Contributor: Gordon K. Klintworth
The term medullary carcinoma refers to a soft cellular carcinoma with little connective tissue. It can arise from a variety of cell types in different tissues, such as the thyroid gland and breast.
The medullary carcinoma of the thyroid gland arises from the parafollicular cells and secretes calcitonin. This tumor of neural crest origin accounts for <5% of thyroid cancers, but it develops in virtually all cases of multiple endocrine neoplasia syndrome type II. Medullary carcinoma of the thyroid gland can exhibit areas of squamous and mucinous change. Most sporadic cases of thyroid medullary carcinoma have somatic mutations in the RET gene. Histaminase is useful in identifying metastases of thyroid medullary carcinoma. Medullary carcinoma of the thyroid gland can exhibit areas of squamous and mucinous change).
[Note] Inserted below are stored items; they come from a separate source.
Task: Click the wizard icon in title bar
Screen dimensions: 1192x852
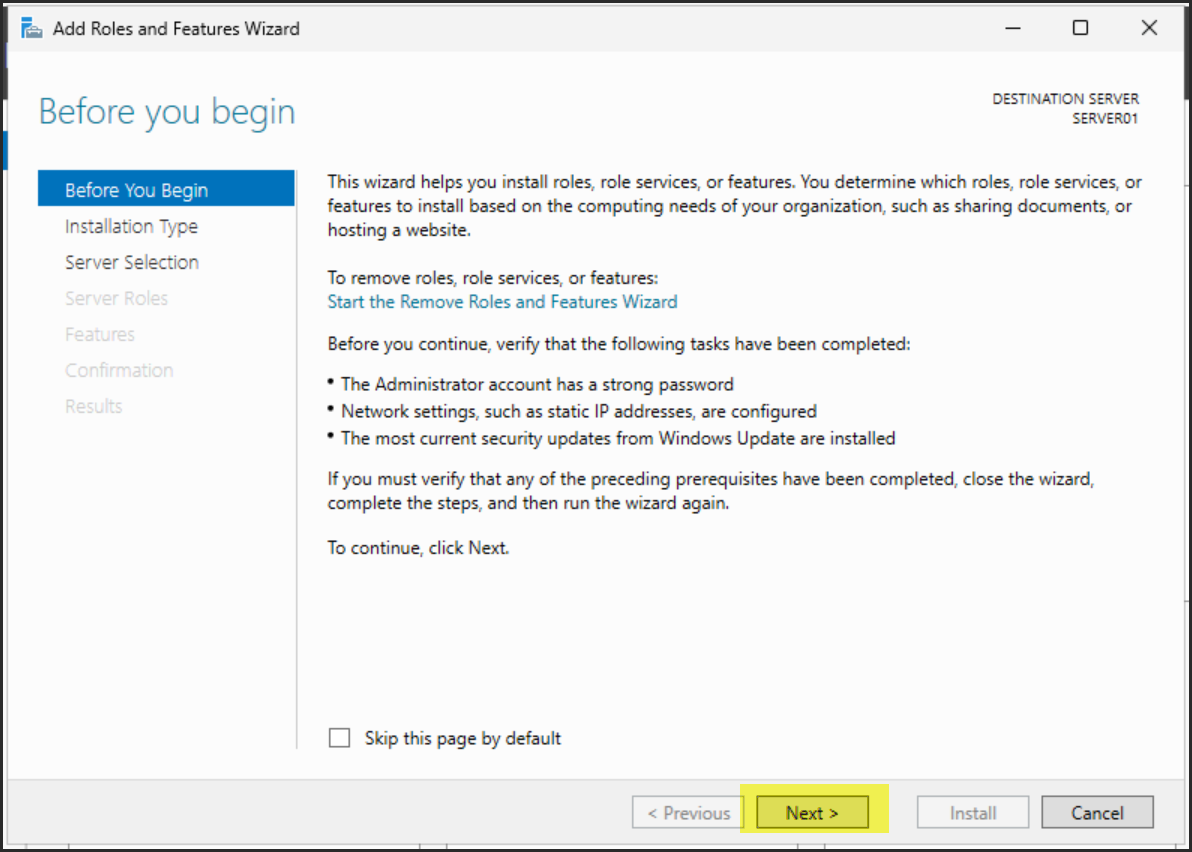Action: pyautogui.click(x=32, y=29)
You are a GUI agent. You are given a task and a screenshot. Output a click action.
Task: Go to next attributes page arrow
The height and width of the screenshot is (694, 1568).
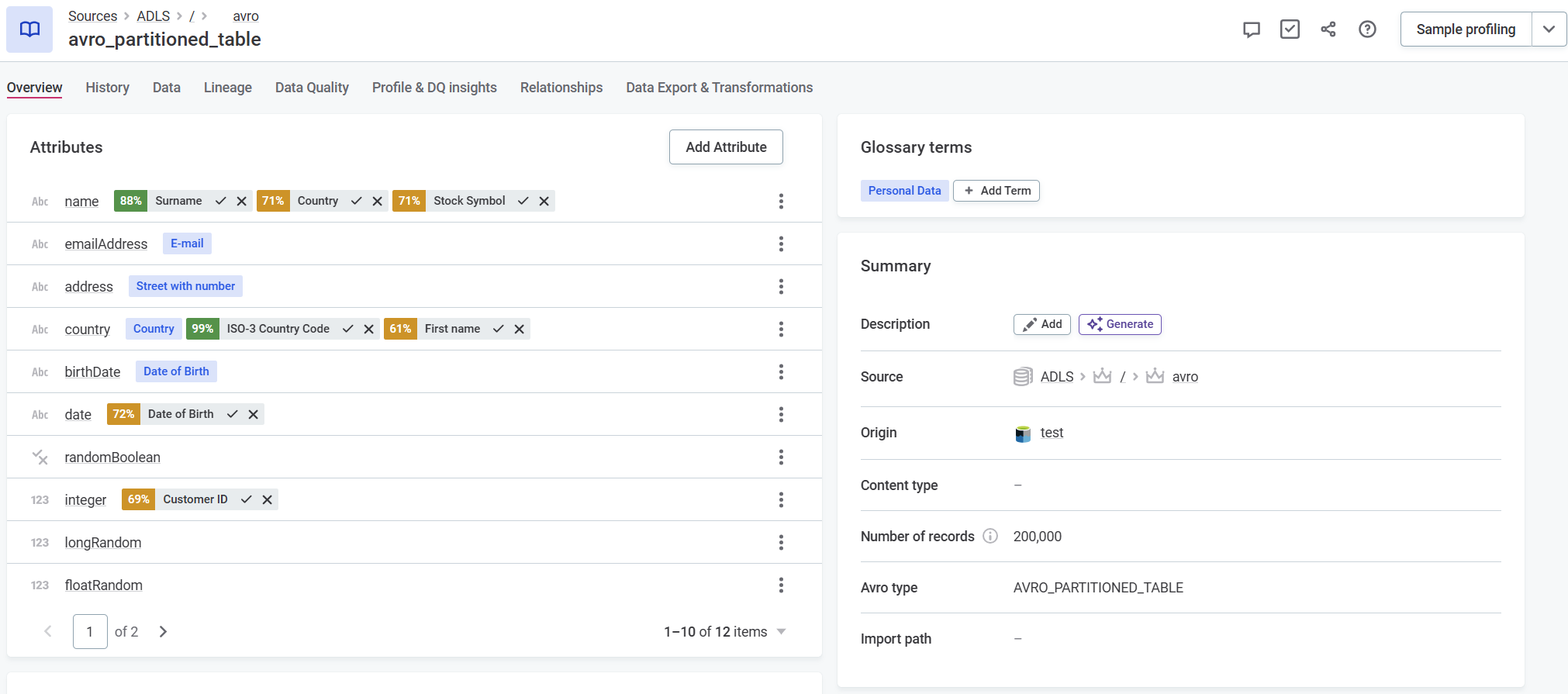pyautogui.click(x=163, y=632)
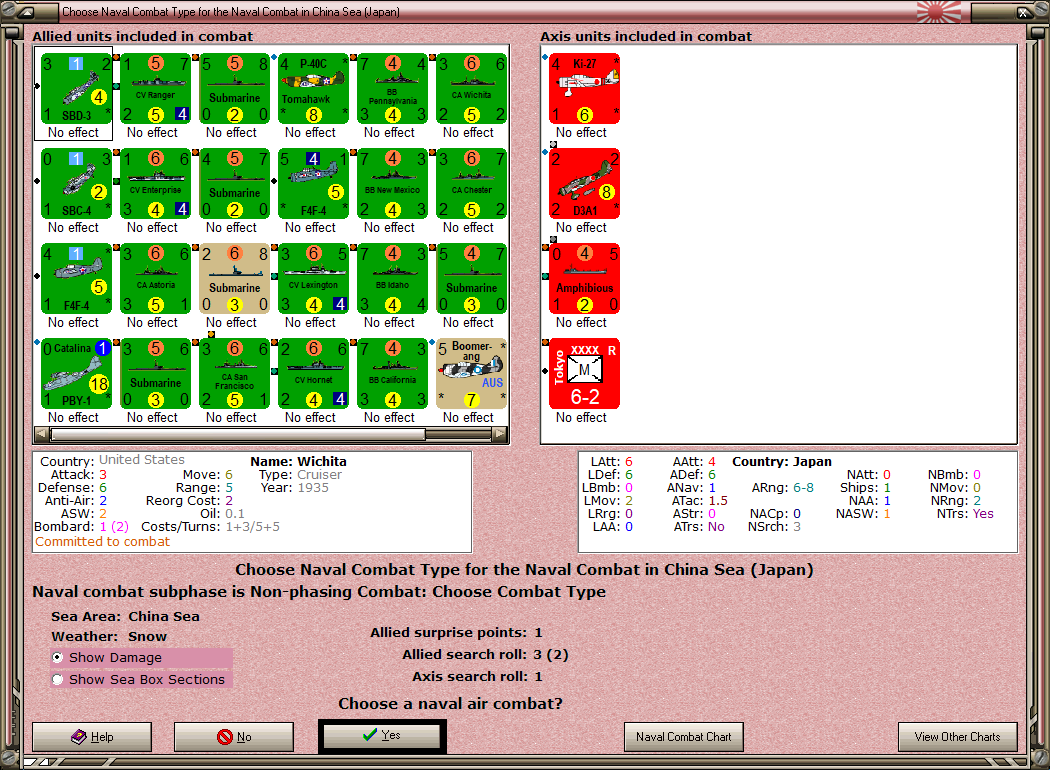
Task: Select the Japanese D3A1 bomber unit
Action: coord(585,183)
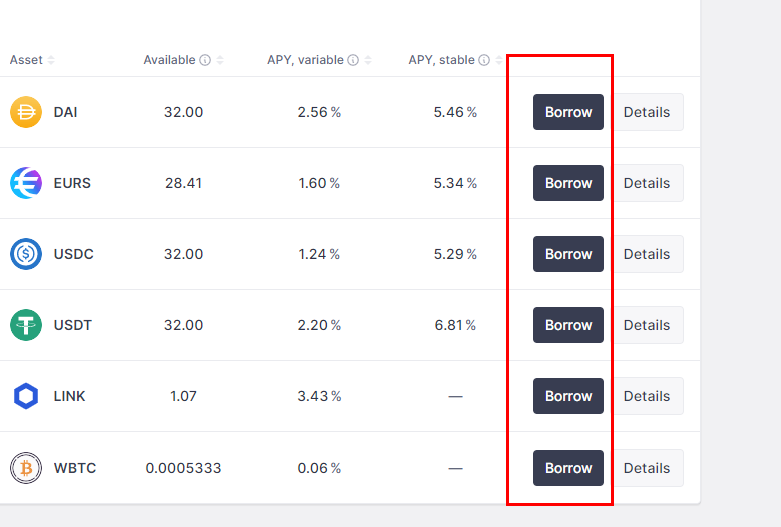Click the USDT token icon
781x527 pixels.
click(26, 325)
Medullary carcinoma of the breast is an invasive tumor that lacks calcification. Microscopically it has highly pleomorphic cells and numerous mitotic figures. The periphery of the tumor is infiltrated by lymphocytes. Despite the ominous histopathologic features the prognosis is better than for the more common infiltrating ductal carcinoma and lobular carcinoma of the breast [carcinoma - breast].